■ **WRITTEN INSTRUCTION A**: Format the listing as a Markdown table with the columns "No." and "Entry," starting from the line containing "Acerca de (708, 2466)" and ending with the line containing "[Open ABOUT] (912, 76)" (both included). Number each line in "No.", put its text under "Entry," and skip any blank lines.
=== EXCERPTED TEXT ===
GA4 Migration and Session-Level Data Challenges

We are now about six months into the big GA4 migration. At this point we've settled into what we can and can't do. But there is still more discomfort than what we'd hoped for six months into a new product. One of the biggest issues is the lack of session-level information. The system was not built with sessions in mind and some may argue that's fine. But a lot of times, you want to understand how particular campaigns are working at the moment. For instance, how are your Black Friday efforts doing on, you know, Black Friday? This data is really hard to come by in GA4. But fear not — we will be tackling this issue and more in this blog.

What this blog is!

The purpose of this blog is to empower you to set up a real-time channel & campaign dashboard quickly and efficiently. This blog will equip you with 2 SQL queries that can be used to pull yesterday's data and the previous 30/60 minutes of data from GA4, and display it in a Looker Studio report.

What this blog is not!

This blog is not a comprehensive tutorial on GA4, BigQuery, or the combination of the two. This blog is a means to an end to get you up and running with a real-time dashboard. If you want to understand all of the detailed aspects of BigQuery & GA4, I'd advise taking the Simmer course led by Johan van de Werken — it's a deep dive into GA4 & BigQuery. Our approach today is to empower marketers to find a critical report that they may be missing. We'll be taking shortcuts and skipping some basic definitions. You've been warned — now let's go!
===
■ **WRITTEN INSTRUCTION B**: From the GA4 migration text, quote everything from "What this blog is!" through "blog is not!", inclusive.
=== INPUT DATA ===
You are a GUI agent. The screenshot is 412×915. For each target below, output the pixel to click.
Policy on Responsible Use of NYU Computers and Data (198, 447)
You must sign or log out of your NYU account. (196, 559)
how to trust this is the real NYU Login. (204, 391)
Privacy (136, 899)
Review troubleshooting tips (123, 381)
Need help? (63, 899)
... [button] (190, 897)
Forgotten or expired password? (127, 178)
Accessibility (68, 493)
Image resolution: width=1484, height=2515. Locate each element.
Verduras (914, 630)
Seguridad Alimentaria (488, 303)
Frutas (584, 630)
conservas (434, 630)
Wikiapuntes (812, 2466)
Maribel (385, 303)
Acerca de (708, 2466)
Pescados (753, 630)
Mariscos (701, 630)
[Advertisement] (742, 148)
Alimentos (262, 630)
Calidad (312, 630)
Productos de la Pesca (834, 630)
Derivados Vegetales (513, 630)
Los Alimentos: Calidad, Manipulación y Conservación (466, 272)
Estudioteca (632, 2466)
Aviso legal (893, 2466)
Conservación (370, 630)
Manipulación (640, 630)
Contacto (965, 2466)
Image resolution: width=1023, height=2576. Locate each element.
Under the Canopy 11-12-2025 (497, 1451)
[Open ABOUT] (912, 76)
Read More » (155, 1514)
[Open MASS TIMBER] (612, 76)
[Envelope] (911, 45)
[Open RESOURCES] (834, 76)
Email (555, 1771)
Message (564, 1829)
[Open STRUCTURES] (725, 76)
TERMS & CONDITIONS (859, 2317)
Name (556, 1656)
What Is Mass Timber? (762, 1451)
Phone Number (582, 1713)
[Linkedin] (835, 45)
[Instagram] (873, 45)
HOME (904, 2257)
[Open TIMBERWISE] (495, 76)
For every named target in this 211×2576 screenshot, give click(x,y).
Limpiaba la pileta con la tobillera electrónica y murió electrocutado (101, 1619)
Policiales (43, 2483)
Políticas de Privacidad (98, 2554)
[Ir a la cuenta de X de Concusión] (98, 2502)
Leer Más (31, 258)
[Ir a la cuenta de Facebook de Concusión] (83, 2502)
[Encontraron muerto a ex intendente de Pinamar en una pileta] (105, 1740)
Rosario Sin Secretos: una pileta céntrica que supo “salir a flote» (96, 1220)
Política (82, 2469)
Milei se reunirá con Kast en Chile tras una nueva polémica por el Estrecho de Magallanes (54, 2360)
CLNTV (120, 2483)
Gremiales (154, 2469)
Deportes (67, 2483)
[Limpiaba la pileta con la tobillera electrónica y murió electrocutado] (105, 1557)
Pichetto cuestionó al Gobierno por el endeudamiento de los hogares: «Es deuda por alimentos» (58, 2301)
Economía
===
■ **COMPLETE RESPONSE A**:
| No. | Entry |
|---|---|
| 1 | Acerca de (708, 2466) |
| 2 | Pescados (753, 630) |
| 3 | Mariscos (701, 630) |
| 4 | [Advertisement] (742, 148) |
| 5 | Alimentos (262, 630) |
| 6 | Calidad (312, 630) |
| 7 | Productos de la Pesca (834, 630) |
| 8 | Derivados Vegetales (513, 630) |
| 9 | Los Alimentos: Calidad, Manipulación y Conservación (466, 272) |
| 10 | Estudioteca (632, 2466) |
| 11 | Aviso legal (893, 2466) |
| 12 | Conservación (370, 630) |
| 13 | Manipulación (640, 630) |
| 14 | Contacto (965, 2466) |
| 15 | Image resolution: width=1023, height=2576. Locate each element. |
| 16 | Under the Canopy 11-12-2025 (497, 1451) |
| 17 | [Open ABOUT] (912, 76) |

■ **COMPLETE RESPONSE B**:
What this blog is!

The purpose of this blog is to empower you to set up a real-time channel & campaign dashboard quickly and efficiently. This blog will equip you with 2 SQL queries that can be used to pull yesterday's data and the previous 30/60 minutes of data from GA4, and display it in a Looker Studio report.

What this blog is not!